┌──

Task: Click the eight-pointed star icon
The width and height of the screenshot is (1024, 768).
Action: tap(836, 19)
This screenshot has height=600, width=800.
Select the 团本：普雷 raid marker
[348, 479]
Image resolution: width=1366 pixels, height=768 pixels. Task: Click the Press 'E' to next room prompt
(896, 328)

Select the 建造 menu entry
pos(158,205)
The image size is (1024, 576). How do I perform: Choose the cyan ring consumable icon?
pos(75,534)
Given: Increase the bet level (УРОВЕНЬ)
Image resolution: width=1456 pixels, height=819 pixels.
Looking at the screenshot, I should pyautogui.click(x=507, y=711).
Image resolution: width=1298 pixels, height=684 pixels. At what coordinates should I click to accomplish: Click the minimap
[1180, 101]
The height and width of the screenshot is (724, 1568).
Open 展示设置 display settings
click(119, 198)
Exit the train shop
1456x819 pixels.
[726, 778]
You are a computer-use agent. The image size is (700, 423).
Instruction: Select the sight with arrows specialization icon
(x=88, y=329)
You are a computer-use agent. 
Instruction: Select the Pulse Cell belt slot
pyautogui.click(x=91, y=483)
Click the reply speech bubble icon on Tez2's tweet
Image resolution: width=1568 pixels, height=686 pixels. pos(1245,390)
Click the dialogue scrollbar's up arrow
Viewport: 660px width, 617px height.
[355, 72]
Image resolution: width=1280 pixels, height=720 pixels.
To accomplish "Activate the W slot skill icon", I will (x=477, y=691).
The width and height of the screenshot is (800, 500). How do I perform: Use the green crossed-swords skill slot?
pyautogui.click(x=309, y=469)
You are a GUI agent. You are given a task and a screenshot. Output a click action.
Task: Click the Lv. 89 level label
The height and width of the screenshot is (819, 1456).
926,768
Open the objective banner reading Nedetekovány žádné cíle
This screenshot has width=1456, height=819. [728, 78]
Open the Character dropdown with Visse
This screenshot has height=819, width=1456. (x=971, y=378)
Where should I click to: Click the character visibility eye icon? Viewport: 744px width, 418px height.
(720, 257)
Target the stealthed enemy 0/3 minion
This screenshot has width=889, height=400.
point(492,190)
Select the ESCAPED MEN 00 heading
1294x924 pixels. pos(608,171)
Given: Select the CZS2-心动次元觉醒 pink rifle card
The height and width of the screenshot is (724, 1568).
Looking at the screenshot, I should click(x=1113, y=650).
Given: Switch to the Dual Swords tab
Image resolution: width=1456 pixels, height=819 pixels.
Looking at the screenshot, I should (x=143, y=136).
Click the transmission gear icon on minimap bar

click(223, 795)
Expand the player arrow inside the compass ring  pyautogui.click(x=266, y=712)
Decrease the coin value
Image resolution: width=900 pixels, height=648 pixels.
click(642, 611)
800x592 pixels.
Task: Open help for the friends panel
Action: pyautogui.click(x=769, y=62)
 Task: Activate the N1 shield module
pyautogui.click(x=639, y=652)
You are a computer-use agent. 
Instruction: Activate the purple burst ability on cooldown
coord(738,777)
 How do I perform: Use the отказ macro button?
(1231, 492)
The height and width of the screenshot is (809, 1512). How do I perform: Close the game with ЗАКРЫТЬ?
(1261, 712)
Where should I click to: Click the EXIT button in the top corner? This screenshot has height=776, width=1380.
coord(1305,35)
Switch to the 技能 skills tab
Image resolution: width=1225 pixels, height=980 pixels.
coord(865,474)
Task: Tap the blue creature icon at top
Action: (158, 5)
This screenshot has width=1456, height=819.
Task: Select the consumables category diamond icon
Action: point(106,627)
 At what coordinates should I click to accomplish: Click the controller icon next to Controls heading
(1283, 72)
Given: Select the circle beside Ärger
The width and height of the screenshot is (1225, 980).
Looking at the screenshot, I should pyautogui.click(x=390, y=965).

└──

Arrange the data from the line with "Target the stealthed enemy 0/3 minion" to the line with "Expand the player" as a two-column CSV with the headers instruction and answer, one row for each instruction and its answer. Put every field in quotes and replace line breaks with spaces.

— Full solution —
instruction,answer
"Target the stealthed enemy 0/3 minion This screenshot has width=889, height=400.","point(492,190)"
"Select the ESCAPED MEN 00 heading","1294x924 pixels. pos(608,171)"
"Given: Select the CZS2-心动次元觉醒 pink rifle card The height and width of the screenshot is (724, 1568).","Looking at the screenshot, I should click(x=1113, y=650)."
"Given: Switch to the Dual Swords tab Image resolution: width=1456 pixels, height=819 pixels.","Looking at the screenshot, I should (x=143, y=136)."
"Click the transmission gear icon on minimap bar","click(223, 795)"
"Expand the player arrow inside the compass ring","pyautogui.click(x=266, y=712)"